Set down the data again in full, keeping every line exactly as it is.
-- Data extract follows --
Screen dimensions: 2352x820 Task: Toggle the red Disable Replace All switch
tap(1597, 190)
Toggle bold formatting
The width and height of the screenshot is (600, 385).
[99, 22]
-- Data extract concluded --
**Finished task:**
Screen dimensions: 2352x820 Task: Toggle the red Disable Replace All switch
tap(1597, 190)
Toggle bold formatting
The width and height of the screenshot is (600, 385).
[99, 22]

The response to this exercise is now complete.